"""

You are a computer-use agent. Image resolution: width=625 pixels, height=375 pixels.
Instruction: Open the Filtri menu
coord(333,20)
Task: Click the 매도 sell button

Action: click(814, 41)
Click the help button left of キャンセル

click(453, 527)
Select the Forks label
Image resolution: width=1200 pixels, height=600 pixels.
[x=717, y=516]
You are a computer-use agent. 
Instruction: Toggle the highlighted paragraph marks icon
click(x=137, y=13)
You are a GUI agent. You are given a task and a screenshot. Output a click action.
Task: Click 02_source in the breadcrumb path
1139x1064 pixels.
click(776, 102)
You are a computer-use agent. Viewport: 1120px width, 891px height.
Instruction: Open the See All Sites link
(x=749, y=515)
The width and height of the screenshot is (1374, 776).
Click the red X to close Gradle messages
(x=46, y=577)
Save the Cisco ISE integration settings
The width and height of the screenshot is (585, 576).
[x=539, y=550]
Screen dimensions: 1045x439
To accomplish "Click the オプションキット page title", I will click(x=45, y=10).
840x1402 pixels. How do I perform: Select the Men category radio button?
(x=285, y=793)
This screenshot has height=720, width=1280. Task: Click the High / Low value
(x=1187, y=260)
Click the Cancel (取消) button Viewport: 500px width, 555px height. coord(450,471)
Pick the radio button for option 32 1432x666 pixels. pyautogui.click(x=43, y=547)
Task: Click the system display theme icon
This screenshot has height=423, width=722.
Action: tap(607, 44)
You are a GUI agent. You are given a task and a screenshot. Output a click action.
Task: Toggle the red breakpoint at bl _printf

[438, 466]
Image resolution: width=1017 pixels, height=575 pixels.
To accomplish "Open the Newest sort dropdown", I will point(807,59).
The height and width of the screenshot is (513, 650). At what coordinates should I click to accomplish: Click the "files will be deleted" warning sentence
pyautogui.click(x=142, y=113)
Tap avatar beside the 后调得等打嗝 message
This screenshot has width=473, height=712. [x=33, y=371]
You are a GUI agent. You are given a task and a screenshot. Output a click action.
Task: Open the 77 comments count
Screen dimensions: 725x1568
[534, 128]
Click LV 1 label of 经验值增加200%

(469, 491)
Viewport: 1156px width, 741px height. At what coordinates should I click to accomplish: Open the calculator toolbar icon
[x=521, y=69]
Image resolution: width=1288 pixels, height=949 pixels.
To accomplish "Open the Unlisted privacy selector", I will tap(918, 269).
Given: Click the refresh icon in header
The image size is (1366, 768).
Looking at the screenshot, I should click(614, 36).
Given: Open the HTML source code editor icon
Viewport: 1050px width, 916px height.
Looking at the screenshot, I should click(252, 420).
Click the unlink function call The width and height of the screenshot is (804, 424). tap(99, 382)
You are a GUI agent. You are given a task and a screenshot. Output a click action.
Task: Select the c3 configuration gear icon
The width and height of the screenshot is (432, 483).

"""

PROBLEM REQUIREMENTS: Write the material above out again, exactly as it reads.

REPLY TO THE TASK:
You are a computer-use agent. Image resolution: width=625 pixels, height=375 pixels.
Instruction: Open the Filtri menu
coord(333,20)
Task: Click the 매도 sell button

Action: click(814, 41)
Click the help button left of キャンセル

click(453, 527)
Select the Forks label
Image resolution: width=1200 pixels, height=600 pixels.
[x=717, y=516]
You are a computer-use agent. 
Instruction: Toggle the highlighted paragraph marks icon
click(x=137, y=13)
You are a GUI agent. You are given a task and a screenshot. Output a click action.
Task: Click 02_source in the breadcrumb path
1139x1064 pixels.
click(776, 102)
You are a computer-use agent. Viewport: 1120px width, 891px height.
Instruction: Open the See All Sites link
(x=749, y=515)
The width and height of the screenshot is (1374, 776).
Click the red X to close Gradle messages
(x=46, y=577)
Save the Cisco ISE integration settings
The width and height of the screenshot is (585, 576).
[x=539, y=550]
Screen dimensions: 1045x439
To accomplish "Click the オプションキット page title", I will click(x=45, y=10).
840x1402 pixels. How do I perform: Select the Men category radio button?
(x=285, y=793)
This screenshot has height=720, width=1280. Task: Click the High / Low value
(x=1187, y=260)
Click the Cancel (取消) button Viewport: 500px width, 555px height. coord(450,471)
Pick the radio button for option 32 1432x666 pixels. pyautogui.click(x=43, y=547)
Task: Click the system display theme icon
This screenshot has height=423, width=722.
Action: tap(607, 44)
You are a GUI agent. You are given a task and a screenshot. Output a click action.
Task: Toggle the red breakpoint at bl _printf

[438, 466]
Image resolution: width=1017 pixels, height=575 pixels.
To accomplish "Open the Newest sort dropdown", I will point(807,59).
The height and width of the screenshot is (513, 650). At what coordinates should I click to accomplish: Click the "files will be deleted" warning sentence
pyautogui.click(x=142, y=113)
Tap avatar beside the 后调得等打嗝 message
This screenshot has width=473, height=712. [x=33, y=371]
You are a GUI agent. You are given a task and a screenshot. Output a click action.
Task: Open the 77 comments count
Screen dimensions: 725x1568
[534, 128]
Click LV 1 label of 经验值增加200%

(469, 491)
Viewport: 1156px width, 741px height. At what coordinates should I click to accomplish: Open the calculator toolbar icon
[x=521, y=69]
Image resolution: width=1288 pixels, height=949 pixels.
To accomplish "Open the Unlisted privacy selector", I will tap(918, 269).
Given: Click the refresh icon in header
The image size is (1366, 768).
Looking at the screenshot, I should click(614, 36).
Given: Open the HTML source code editor icon
Viewport: 1050px width, 916px height.
Looking at the screenshot, I should click(252, 420).
Click the unlink function call The width and height of the screenshot is (804, 424). tap(99, 382)
You are a GUI agent. You are given a task and a screenshot. Output a click action.
Task: Select the c3 configuration gear icon
The width and height of the screenshot is (432, 483).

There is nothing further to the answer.